The answer must be every line of the records below that contains the word "agent".
DATA FOR THE TASK section start
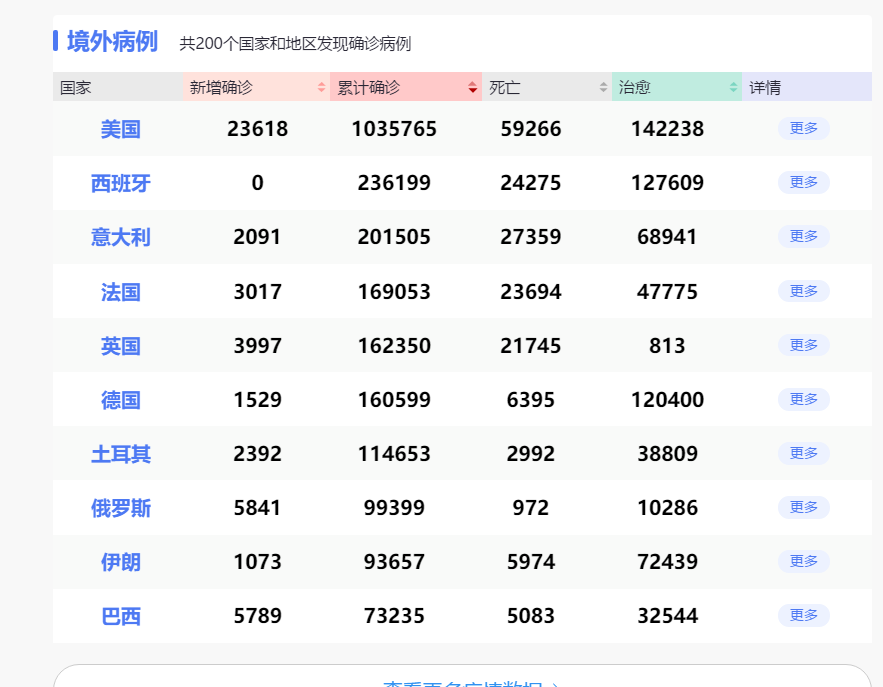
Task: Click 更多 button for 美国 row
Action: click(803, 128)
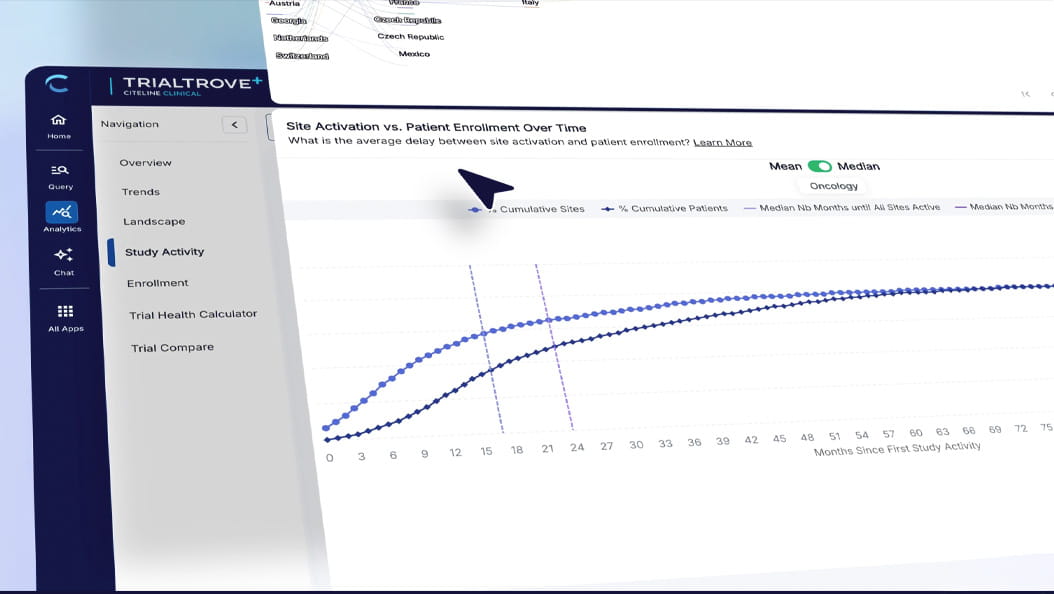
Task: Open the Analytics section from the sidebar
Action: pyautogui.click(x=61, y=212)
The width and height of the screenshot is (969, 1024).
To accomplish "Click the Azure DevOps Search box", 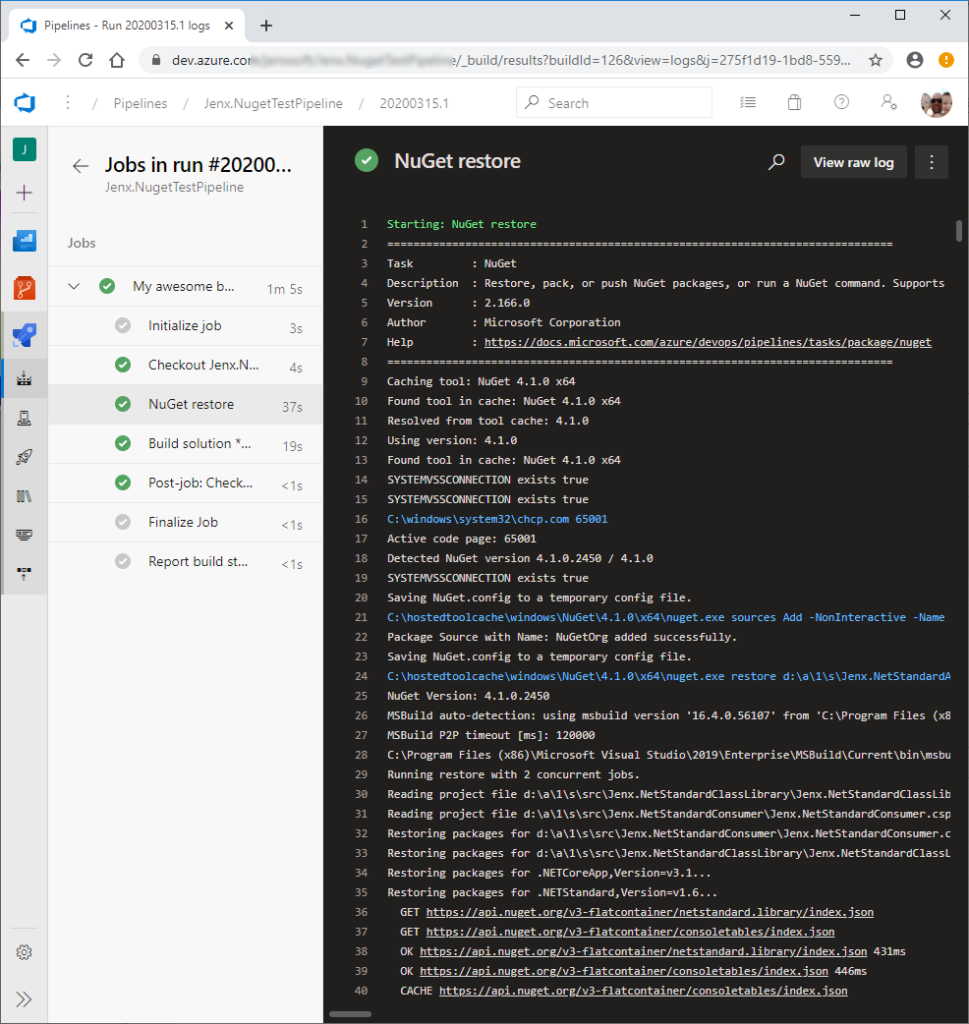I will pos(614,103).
DATA FOR THE TASK section end
DATA FOR THE TASK section start
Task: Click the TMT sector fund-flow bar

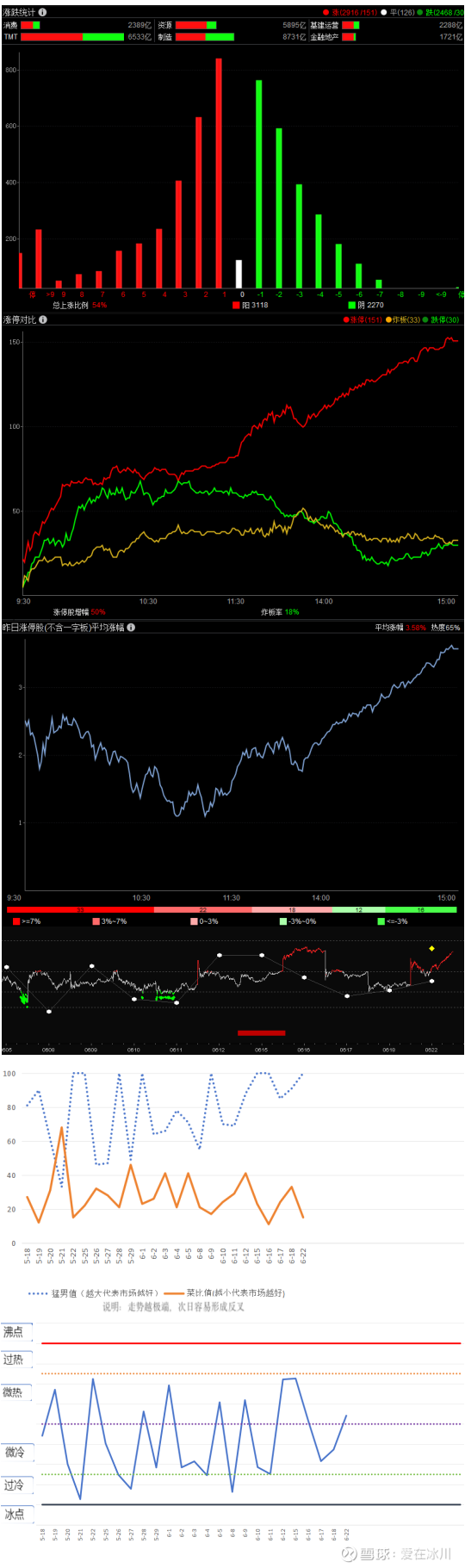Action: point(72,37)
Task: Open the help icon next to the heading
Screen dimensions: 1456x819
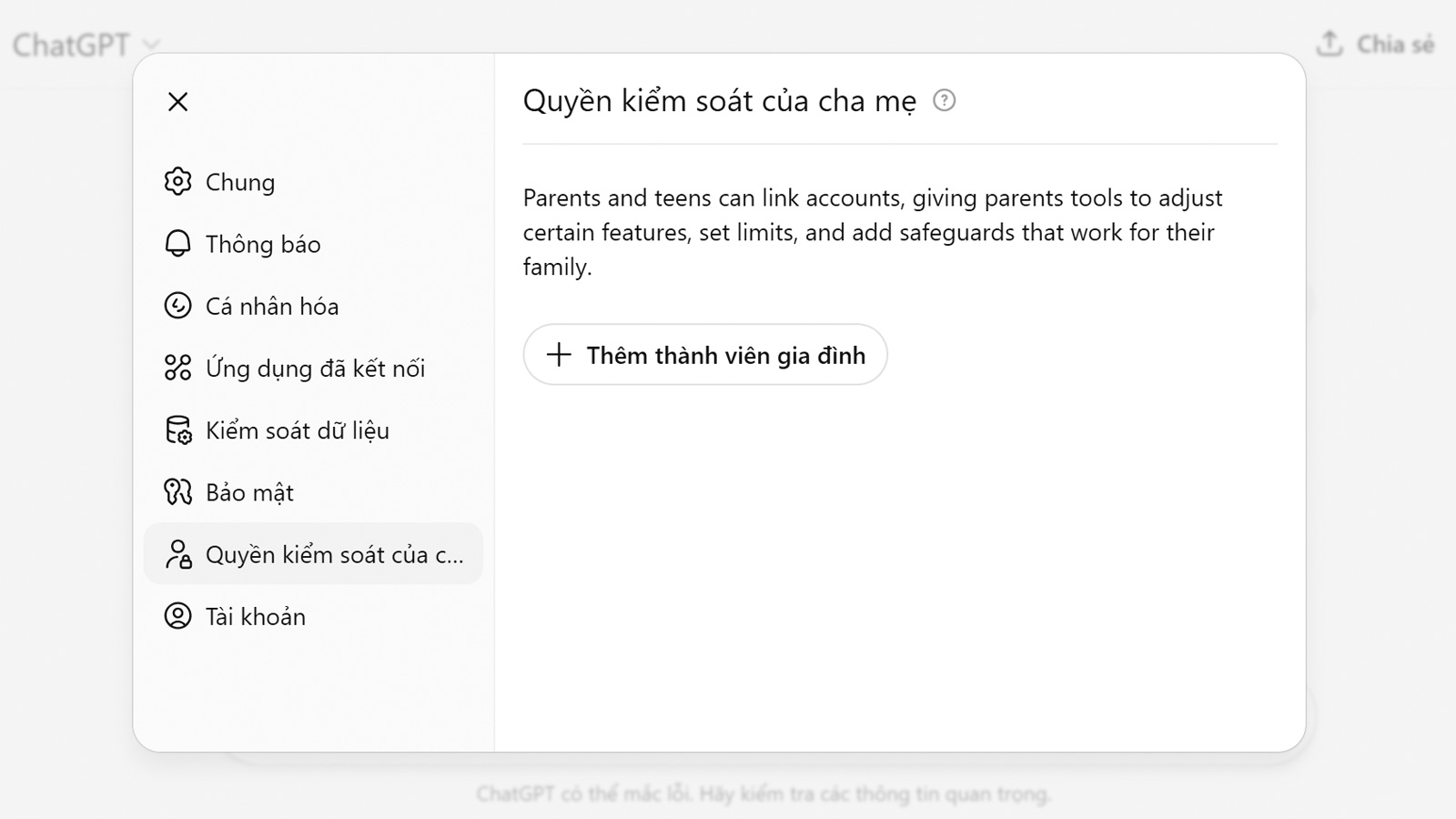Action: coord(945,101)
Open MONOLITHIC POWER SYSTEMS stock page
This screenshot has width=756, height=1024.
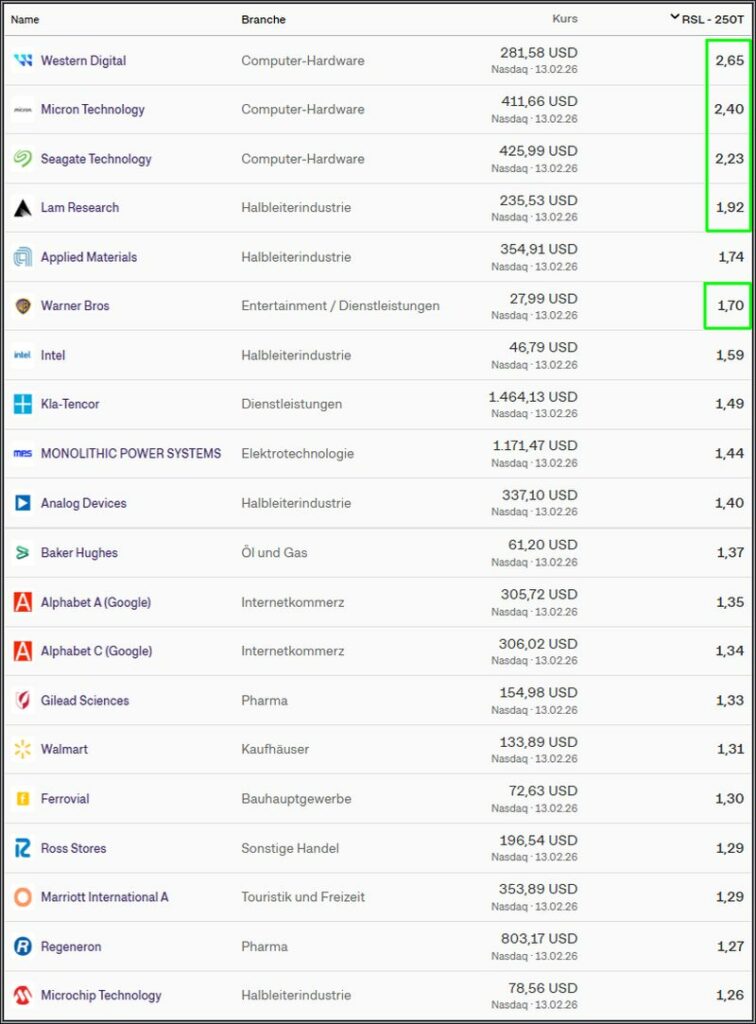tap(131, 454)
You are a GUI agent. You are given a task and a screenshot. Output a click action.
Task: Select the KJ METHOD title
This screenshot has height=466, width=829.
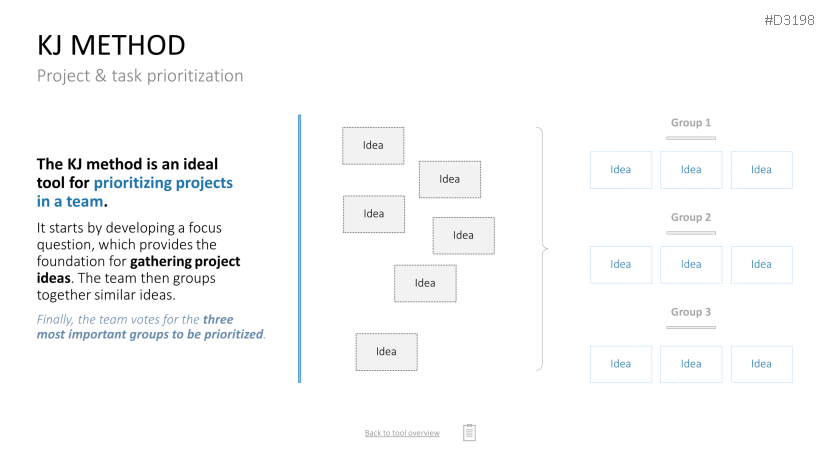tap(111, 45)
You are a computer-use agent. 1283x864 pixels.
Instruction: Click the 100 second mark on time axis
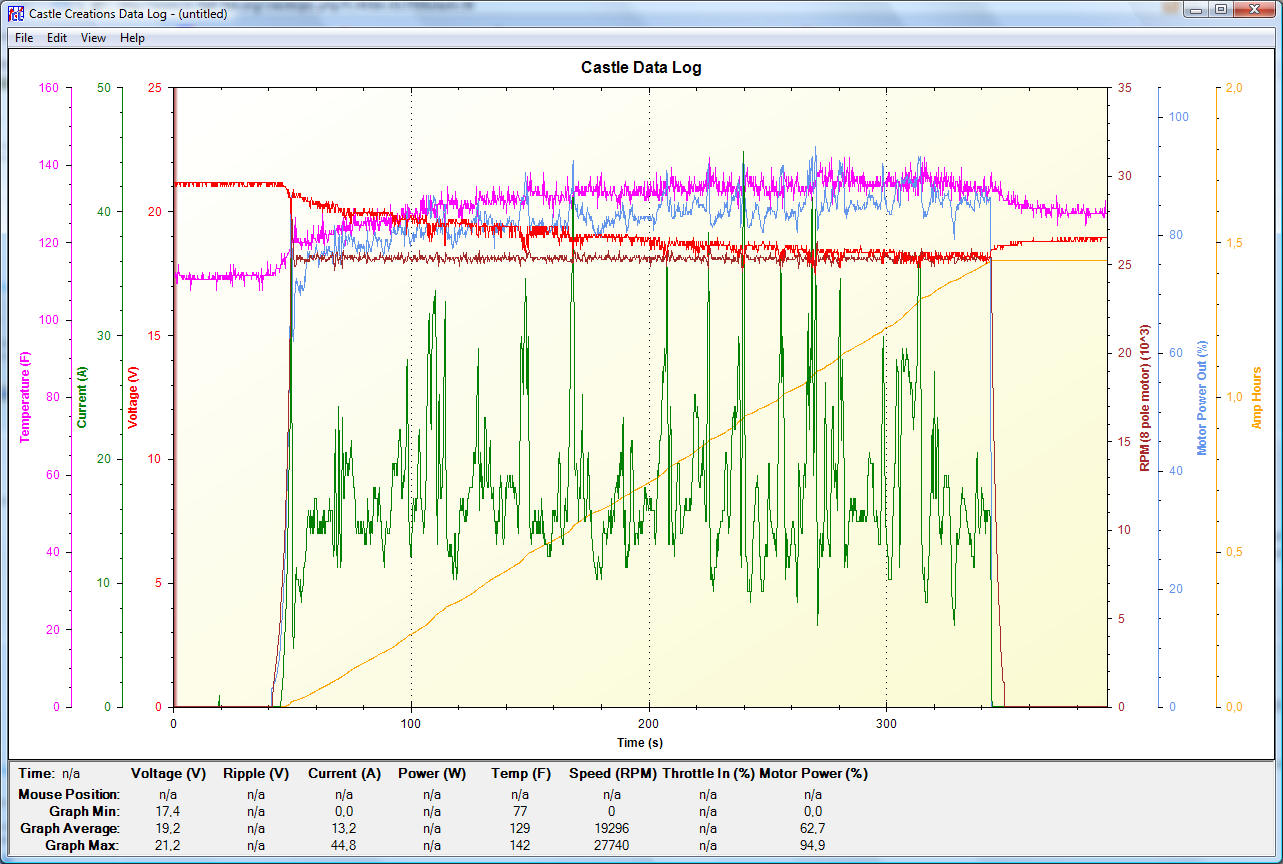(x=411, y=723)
DATA FOR THE TASK section end
DATA FOR THE TASK section start
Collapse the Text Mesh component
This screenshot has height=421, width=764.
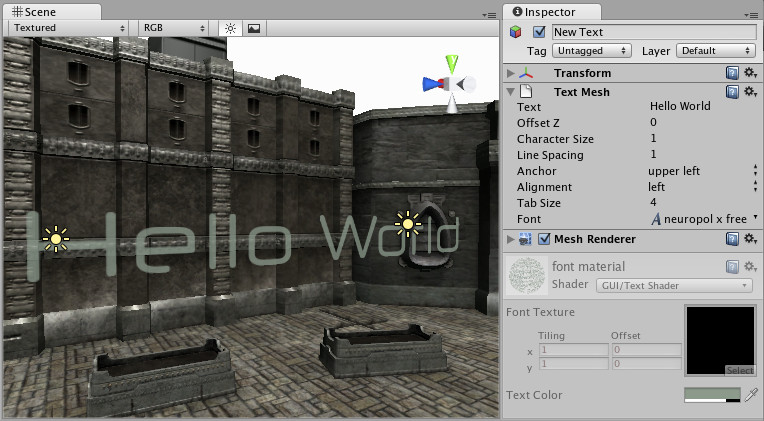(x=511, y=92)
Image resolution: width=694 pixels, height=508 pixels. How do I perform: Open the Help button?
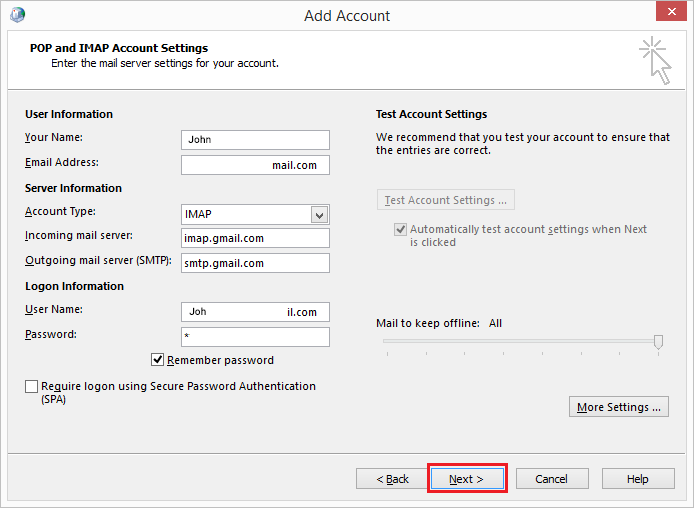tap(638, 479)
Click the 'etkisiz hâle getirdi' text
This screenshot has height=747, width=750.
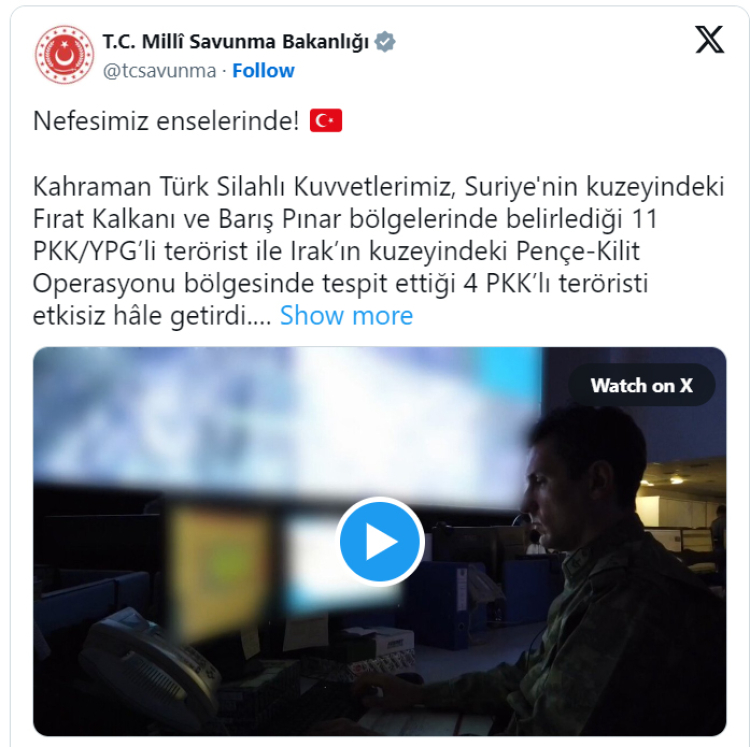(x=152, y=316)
DATA FOR THE TASK section end
RESULT ▸
You are a GUI agent. You are given a task and a screenshot. Output a click action.
You are a computer-use agent. 1283x864 pixels.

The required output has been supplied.